NATO's seven baseline Requirements of Resilience

Il a expliqué qu’elles permettaient de donner aux pays membres des critères, destinés à interagir entre eux, pour soutenir l’Alliance. M. Rinauro a insisté sur la nécessité d’une coordination adaptative entre la société civile et les instances militaires en vue d’une approche pansociétale propre à renforcer les exigences de base, y compris l’utilisation de données désagrégées relatives au genre.

Résilience militaire

GENAD presentation

Enchaînant sur les propos de M. Rinauro, M. Icayan a expliqué les interdépendances entre résilience civile et résilience militaire.
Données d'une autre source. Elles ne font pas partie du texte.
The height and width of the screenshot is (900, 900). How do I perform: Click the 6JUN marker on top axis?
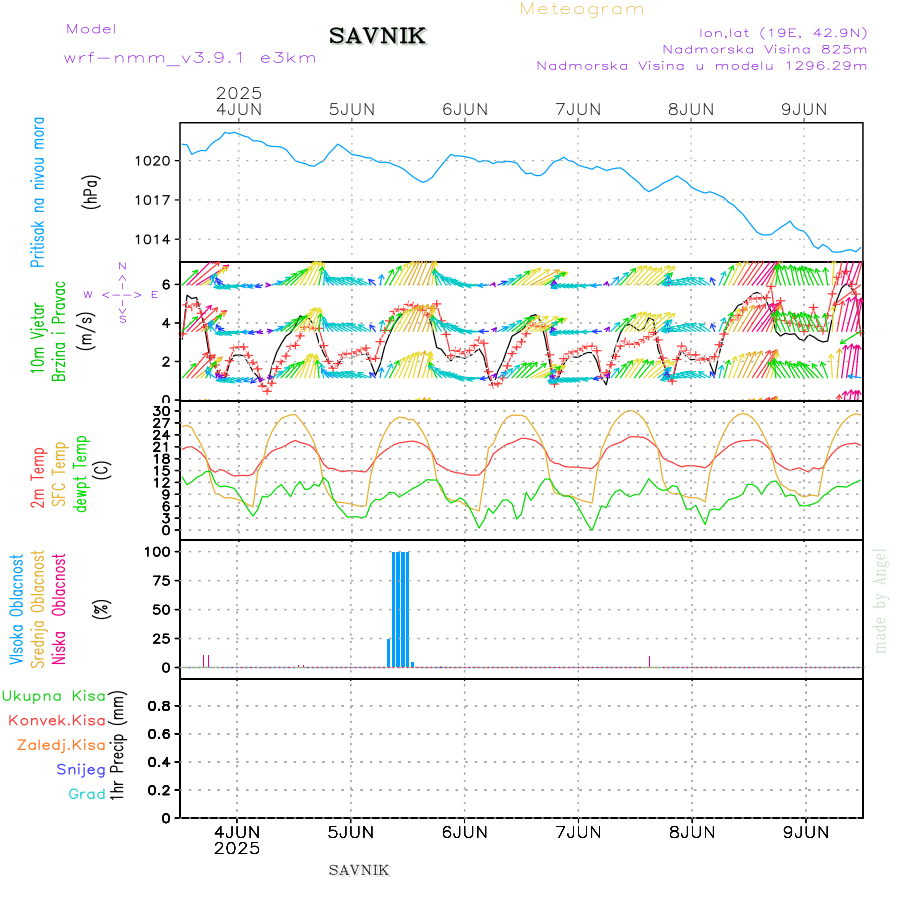pyautogui.click(x=464, y=109)
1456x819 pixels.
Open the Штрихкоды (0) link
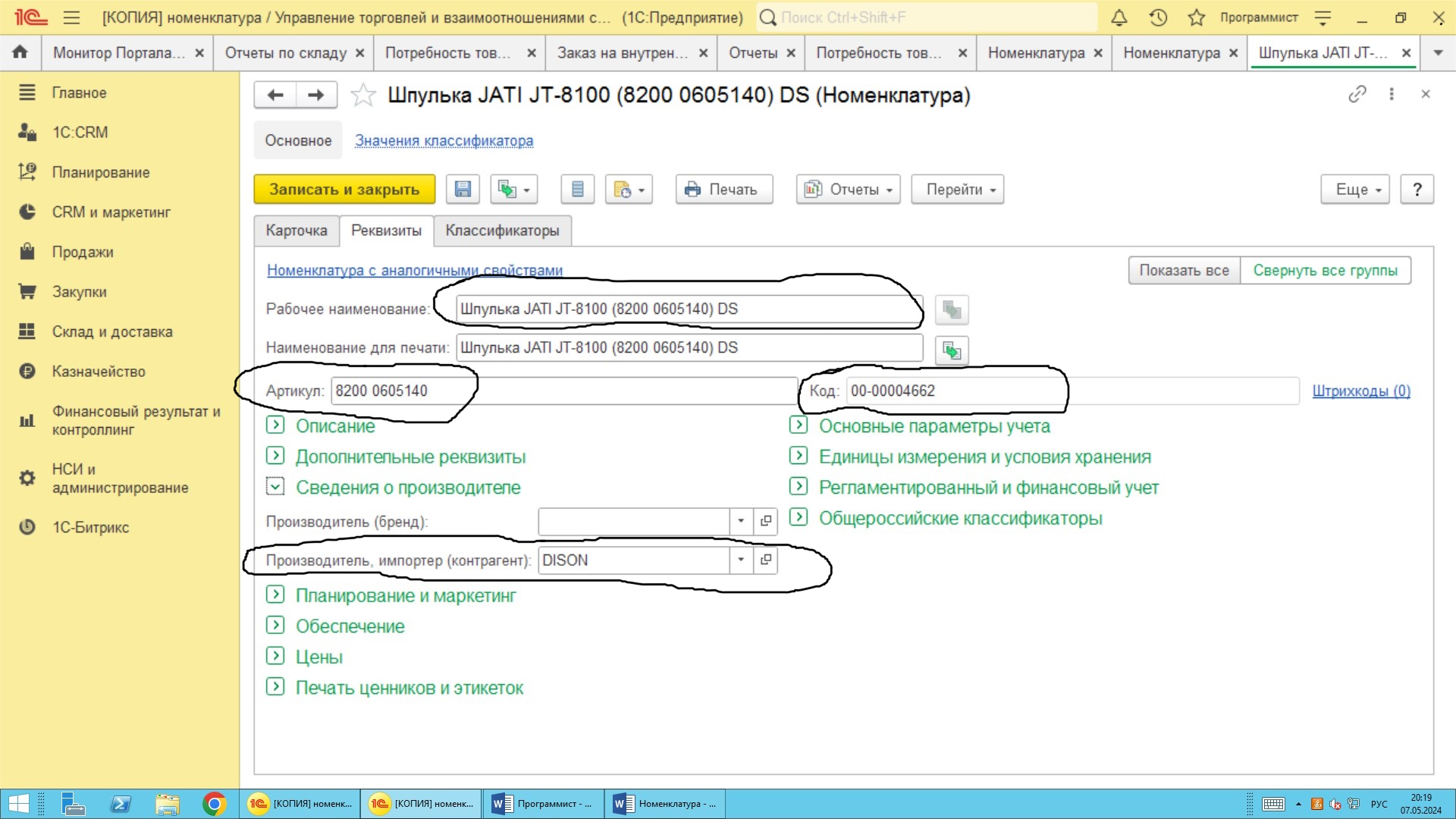point(1360,391)
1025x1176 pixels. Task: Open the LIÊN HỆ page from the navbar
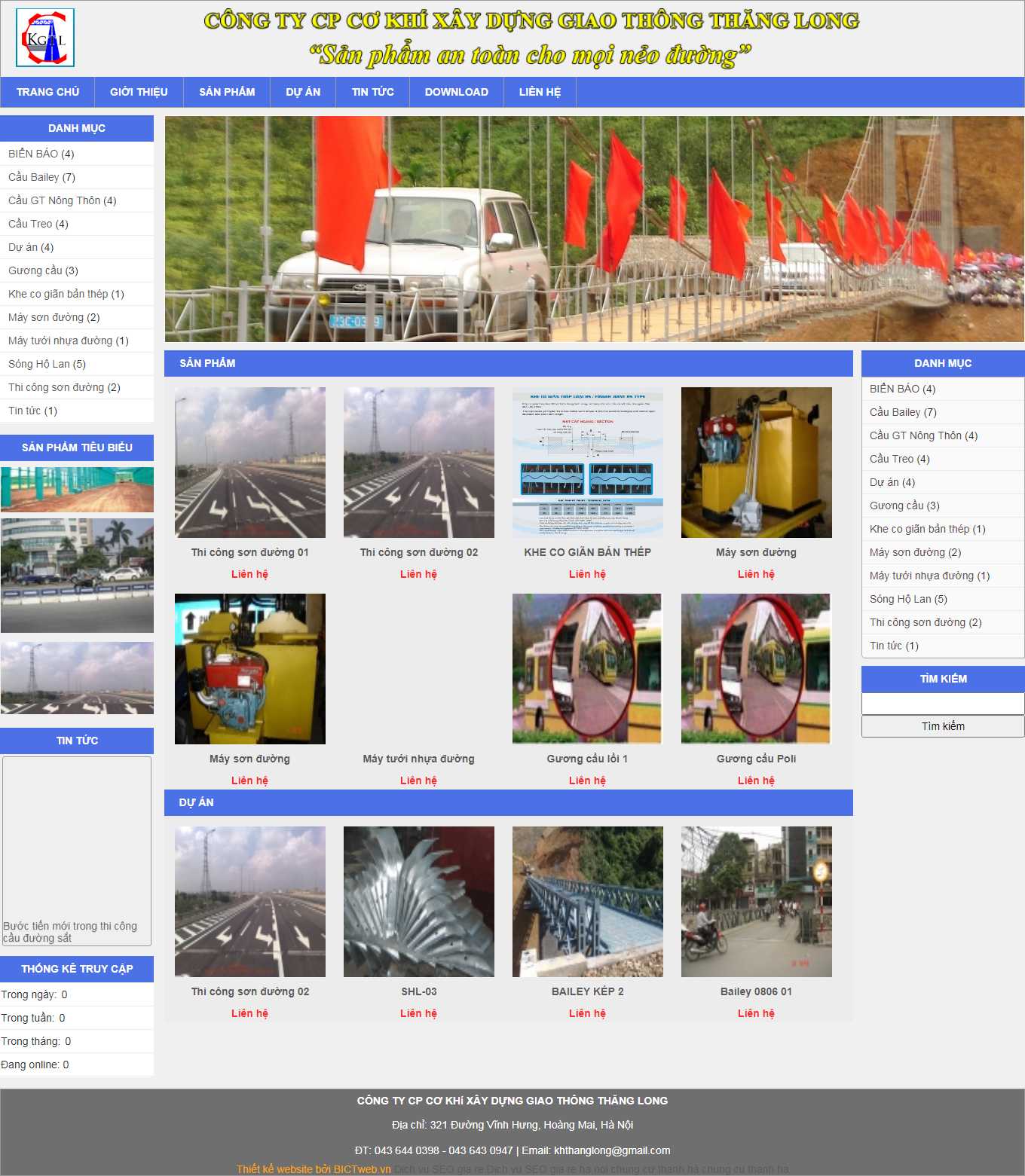click(539, 92)
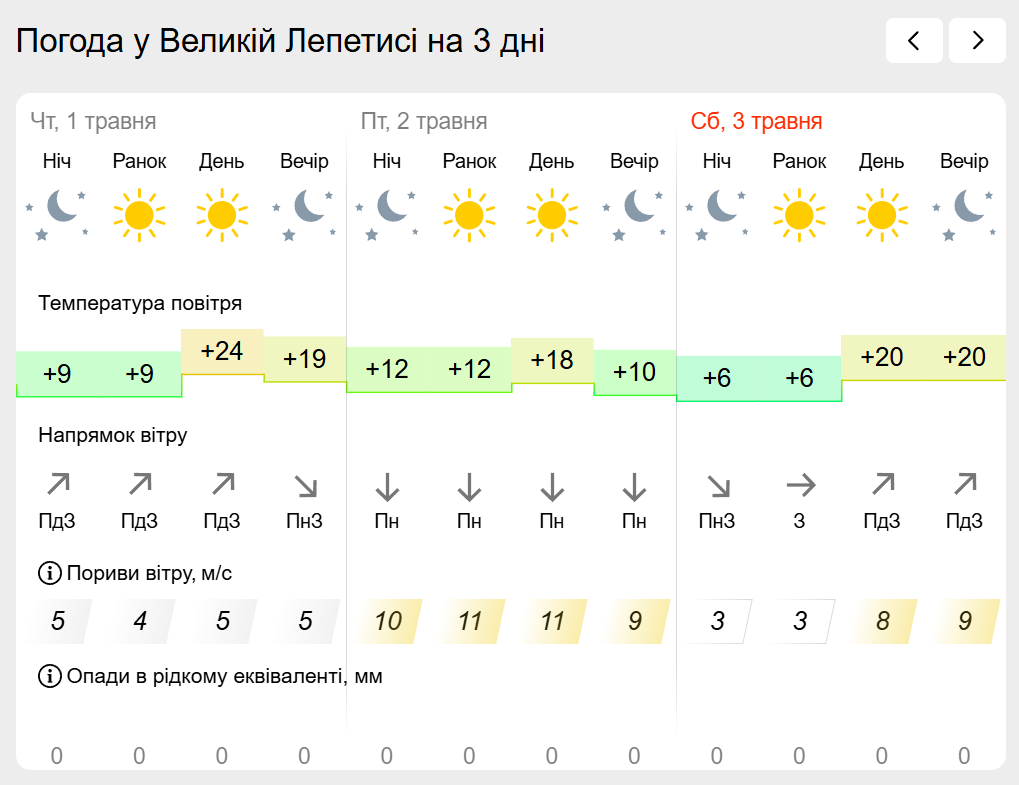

Il a indiqué que le rôle de l’instrument de puissance militaire de l’OTAN était de renforcer la résilience pour anticiper les menaces et les dangers, s’y préparer et d’y adapter, ainsi que pour résister et répondre aux chocs stratégiques et s’en remettre. M. Icayan a décrit les sept domaines thématiques qui caractérisent l’instrument de puissance militaire en tant que système de commandement et de contrôle (C2) axé sur la compréhension de la situation, les capacités de combat, la logistique, la planification de la réponse, la persévérance et les infrastructures militaires.
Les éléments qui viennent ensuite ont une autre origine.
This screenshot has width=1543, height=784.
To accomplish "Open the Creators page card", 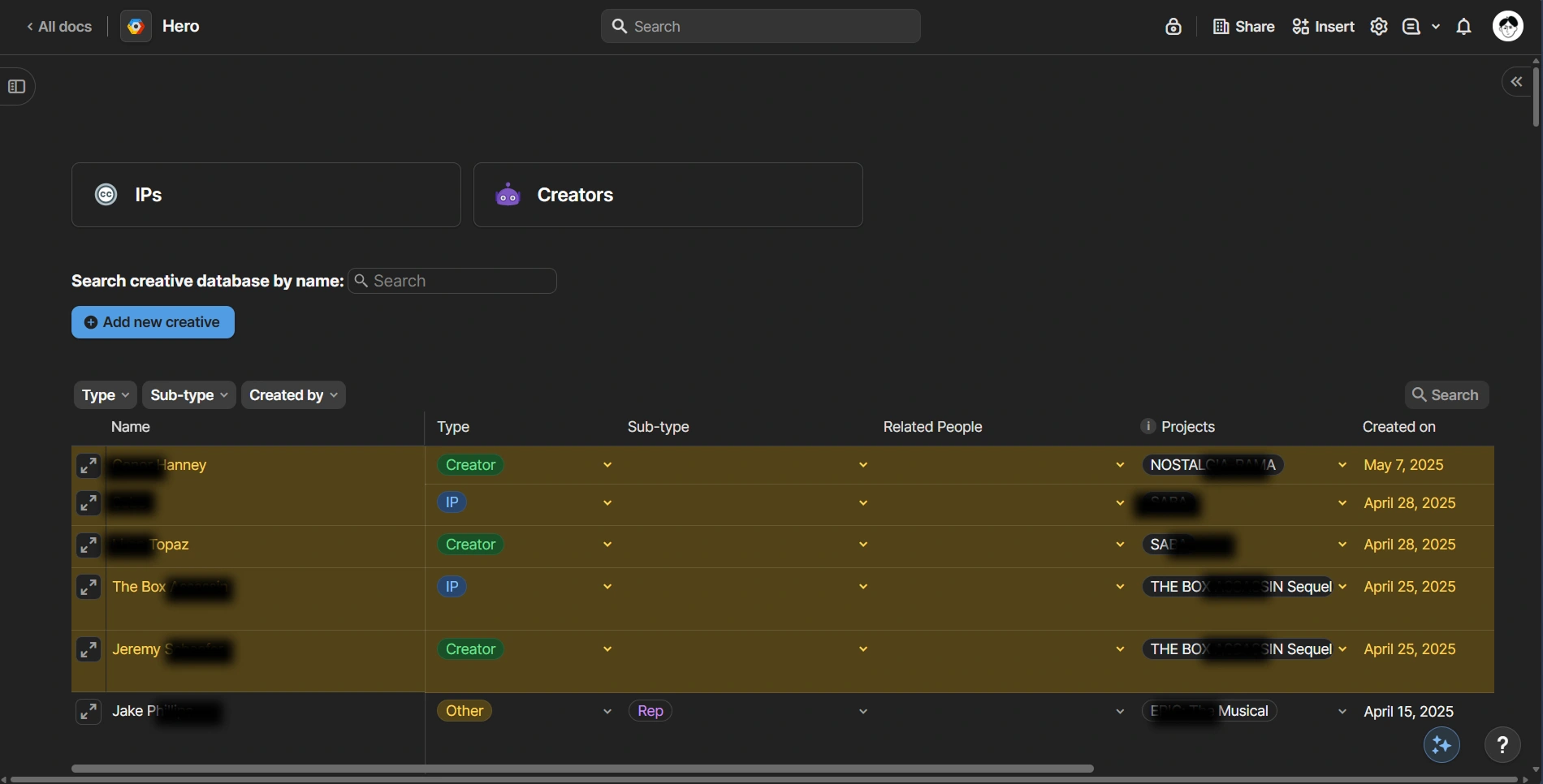I will 668,195.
M. Icayan a ensuite expliqué en quoi l’intégration de la dimension de genre dans ces domaines thématiques permettait de renforcer la résilience globale, et plus particulièrement d’améliorer la connaissance de la situation et la persévérance. Il a décrit la manière dont l’utilisation de données désagrégées relatives au genre et la prise en compte de la dimension de genre amélioraient la connaissance de la situation et la compréhension pour le domaine cognitif. Enfin, il a abordé la nécessité de comprendre les dimensions de la sécurité humaine et les différents points de vue des femmes, des hommes, des filles et des garçons pour renforcer la persévérance en vue de développer la résilience individuelle. Le développement de la résilience individuelle accroît la résilience sociétale et permet à l’OTAN de tirer parti de tous les éléments de la société pour répondre aux crises et les gérer plus efficacement.
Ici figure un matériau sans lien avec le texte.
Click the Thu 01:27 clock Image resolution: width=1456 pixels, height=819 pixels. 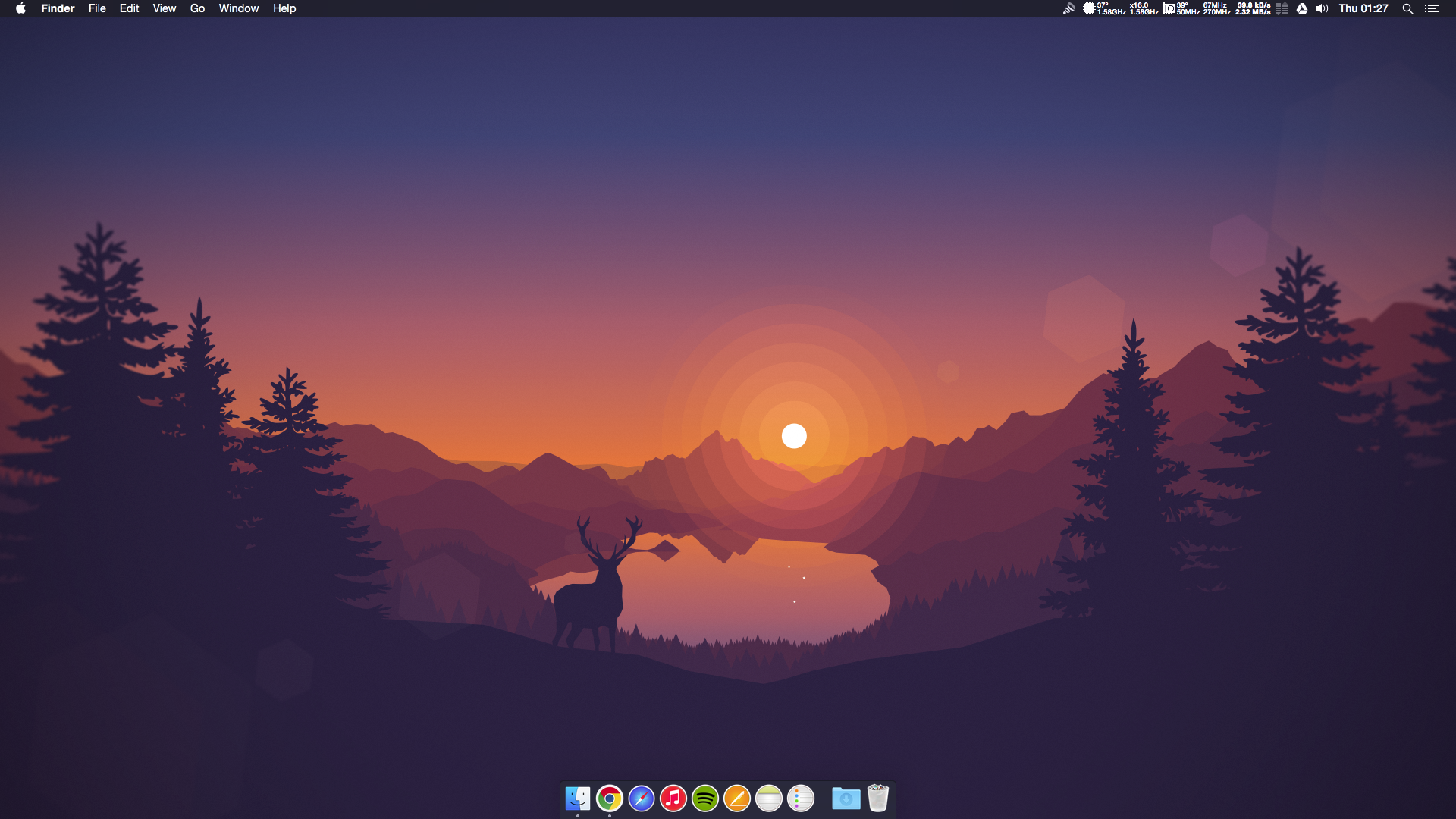(x=1363, y=8)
Une approche à 360 degrés de la résilience

GENAD presentation

Mme Vaklinova a abordé la manière de définir une approche à 360 degrés intégrant la dimension de genre en matière de sécurité et de résilience pour gérer les incertitudes et mieux comprendre les risques et les menaces. Elle a indiqué que la résilience, tout comme les questions de genre, étaient des concepts transformationnels complexes nécessitant une approche multidisciplinaire et collaborative pour pouvoir produire des résultats positifs durables sur le plan de la paix et de la sécurité. Mme Vaklinova a ensuite expliqué que, les forces armées étant le reflet de leurs sociétés, et la société étant un réseau complexe fait de relations genrées, il est essentiel que les populations aient un pouvoir et une capacité d’agir en matière de planification de la résilience grâce à l’intégration de la dimension de genre.

Mme Vaklinova a détaillé le concept de résilience au-delà des composantes civile et militaire, en précisant qu’il existait d’autres efforts et d’autres défis liés à la résilience, comme une perception et une compréhension des risques qui peuvent différer selon les genres. Elle a indiqué que le croisement des questions de genre et de la résilience permettait de rapprocher les différentes interprétations et de créer les synergies nécessaires entre domaines et fonctions. Comprendre les différents niveaux de perception ou d’acceptation des risques selon les genres peut aider à mieux comprendre ce qui entraîne les conflits et les différentes incidences de ceux-ci pour les femmes, les hommes, les filles et les garçons. Dans le même temps, le renforcement de la résilience contribue à favoriser l’égalité des genres et à éviter que les inégalités sociales se creusent. Enfin, Mme Vaklinova a insisté sur l’importance de la formation aux questions de genre, des référents pour les questions de genre et des conseillers pour les questions de genre pour le renforcement de la résilience. Pour en savoir plus sur les formations consacrées à la résilience ou à la dimension de genre proposées par le CMDR COE, suivez ce lien.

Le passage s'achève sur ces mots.